Na hora de debulhar as lágrimas pela derrota no tribunal da Fifa, que montou sua tenda nas Bahamas, o torcedor consciente e o cidadão esclarecido não podem esquecer de rogar praga a certas aves do mau agouro, que “secaram” a candidatura com incansável empenho, transformando uma questão estratégica para o futuro de Belém em simples querela paroquial. Esses urubus do Ver-o-Peso são bem conhecidos e dispensam identificação.
É um caso típico de fome com vontade de comer. A miopia política se juntou à intolerância própria das elites regionais, acostumadas a se locupletarem, desprezando tudo que não sacia seus interesses imediatos.

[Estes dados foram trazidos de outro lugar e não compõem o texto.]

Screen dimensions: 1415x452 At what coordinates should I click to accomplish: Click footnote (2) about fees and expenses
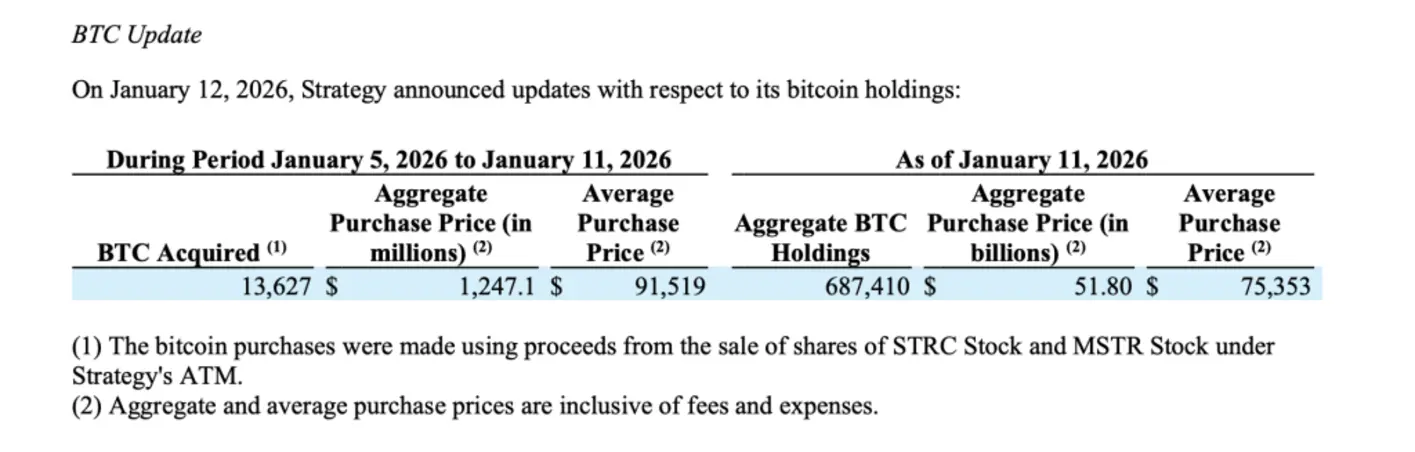click(x=474, y=407)

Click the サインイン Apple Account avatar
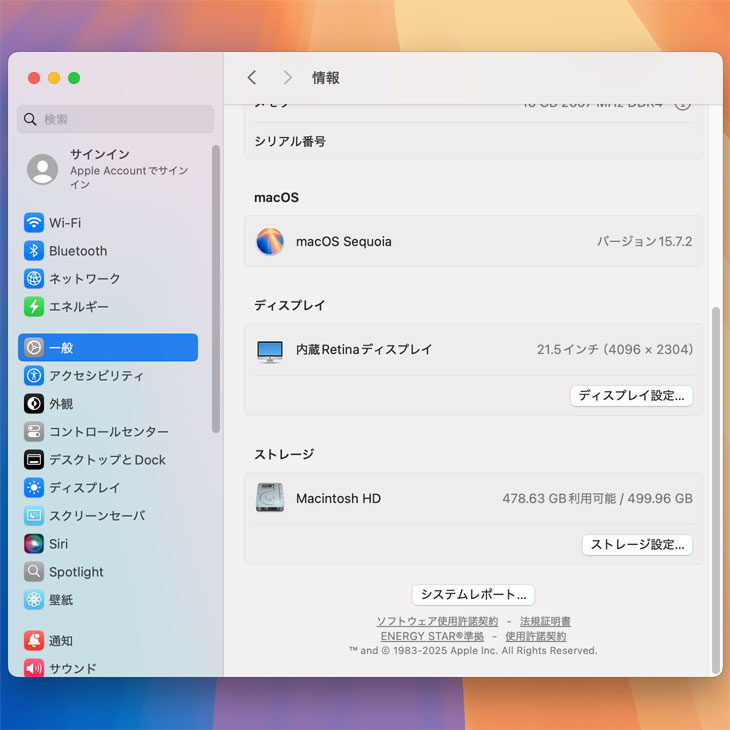tap(42, 169)
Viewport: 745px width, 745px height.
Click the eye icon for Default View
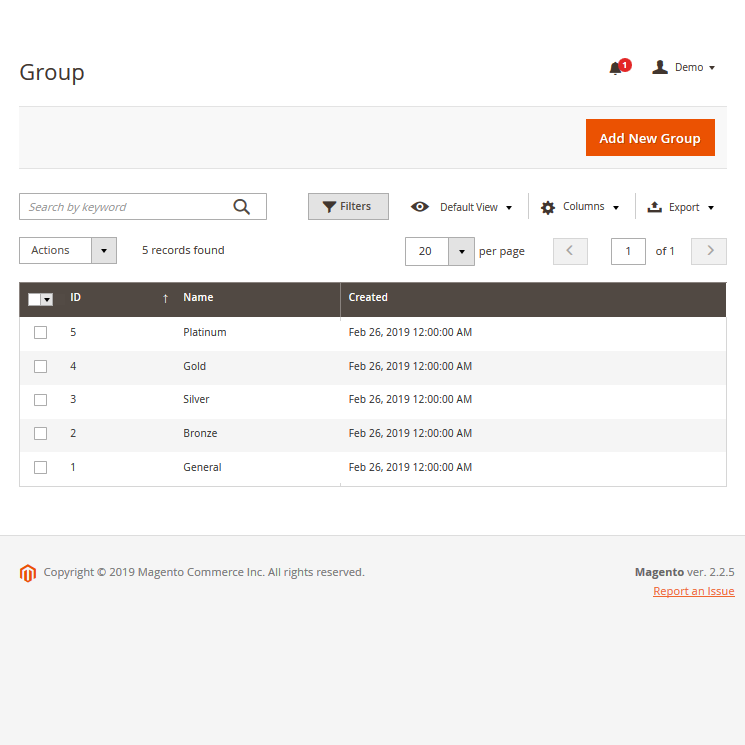coord(420,207)
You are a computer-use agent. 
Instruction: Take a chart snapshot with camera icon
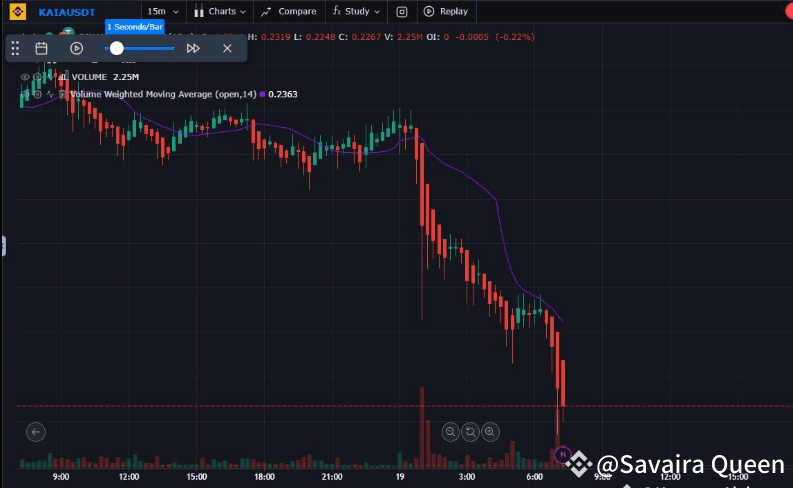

Aos secadores juntou-se a malta dos omissos, tendo à frente a trinca de senadores paraenses, platéia embasbacada e servil do show de desembaraço de Artur Virgílio e seus colegas de bancada amazonense. Ficaram roucos de tanto ouvir. Todos, à sua maneira, são responsáveis pelo infortúnio de Belém no julgamento da Fifa (e da CBF).
Mas, ao contrário do quase vitalício presidente da FPF, coronel Antonio Carlos Nunes, que sempre se posicionou como adversário do futebol paraense, os senadores e deputados omissos têm contas a prestar e podem ser submetidos ao escrutínio popular.
O peso das urnas deve funcionar como a doce vingança (e o desagravo) que Belém merece.